The balance between what comes in, what is used by the business, and what goes out is referred to in the pipeline business as the “lost and unaccounted for” (LUAF) or system balance. Ideally, this is managed using the laws of physical science, but they can be a contractual matter. Controlling the system balance is a matter of identifying influences that create differences between inlet measurement and outlet measurement, and either eliminating them or reducing them to acceptable levels. For liquids, many of the factors affecting the uncertainty of liquid measurements in the oil and gas business are covered in detail in the API Manual of Petroleum Measurement Standards (MPMS). The factors in gas measurement are different; most unaccounted for gas today is caused by the limitations of flow measurement resulting from poor meter application, operation, and maintenance.

Keywords

“lost and unaccounted for” (LUAF); system balance; pipeline; gas; liquid; industry standard; measurement; API Manual of Petroleum Measurement Standards (MPMS); meter

Introduction

The report card for any business is the balance between what comes in, what is used by the business, and what goes out. This is referred to in the pipeline business as the “lost and unaccounted for” (LUAF) or system balance. In plant operation it is called the plant balance. In either case, the control of the cost of doing business and the profits earned are based on this report. It must be properly and continually monitored so that control is effected. Management must support the investment of time, money, and personnel if they want a meaningful report upon which to base business decisions.

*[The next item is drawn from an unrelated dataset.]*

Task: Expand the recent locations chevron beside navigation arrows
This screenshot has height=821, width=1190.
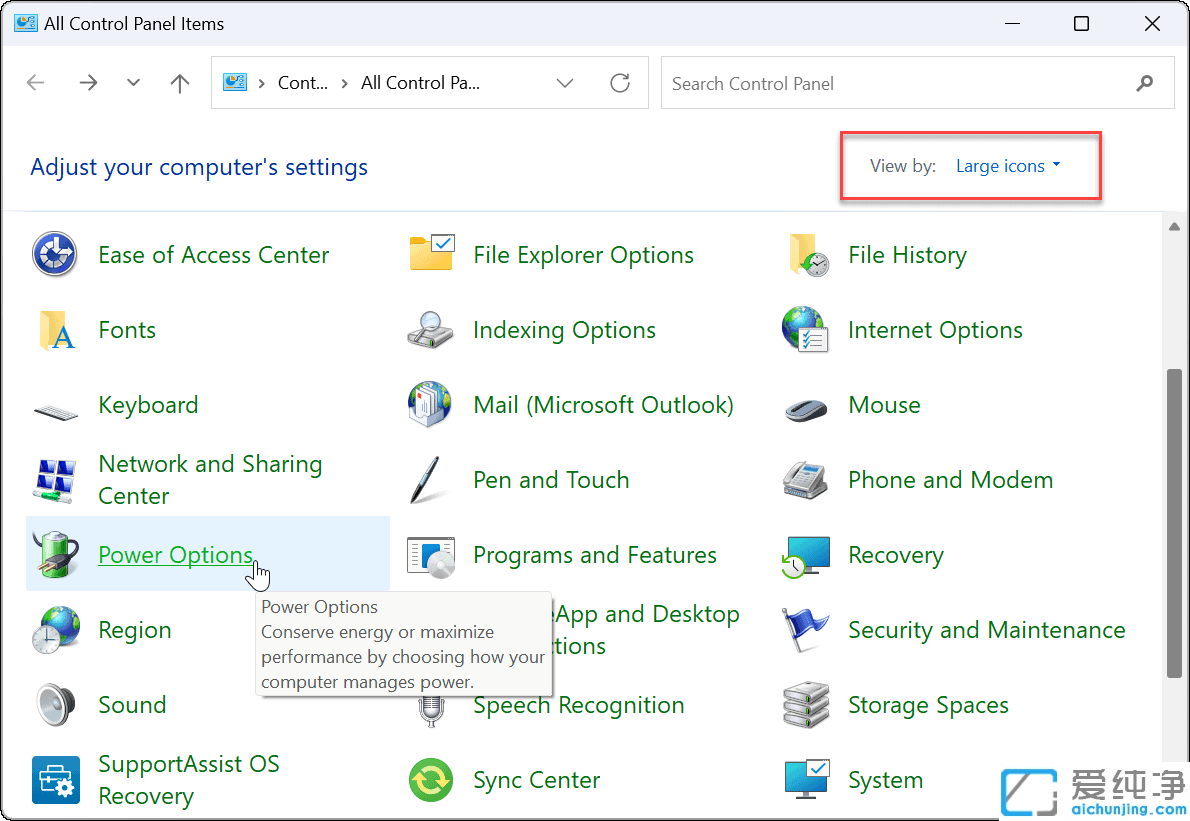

Ideally, system balance/LUAF is managed using the laws of physical science. Physical science provides laws for conservation of mass and energy but not volume; not even volume normalized to a set of reference conditions. However, all too frequently, companies rely on contractual requirements for system balance/LUAF control. Contracts are an agreement between parties to provide a designated exchange (volume, energy, and/or mass) and they often rely on custody transfer measurement requirements for control. Custody transfer measurement requirements usually rely on industry standards that rarely address measurement operation, maintenance and volume/energy post-processing adjustment methodology. While industry standards and custody transfer requirements normally represent good measurement practice, they rarely provide sufficient controls for acceptable system balance/LUAF management. In addition, standards are focused on individual meter station exchanges. Thus combining multiple exchanges in order to form a system balance assessment can introduce differences if the exchanged material is not exactly the same, i.e., of the same relative density. Even though the standards attempt to account for these volumetric differences through pressure, temperature, and compressibility normalization, they fail to address differences in relative density.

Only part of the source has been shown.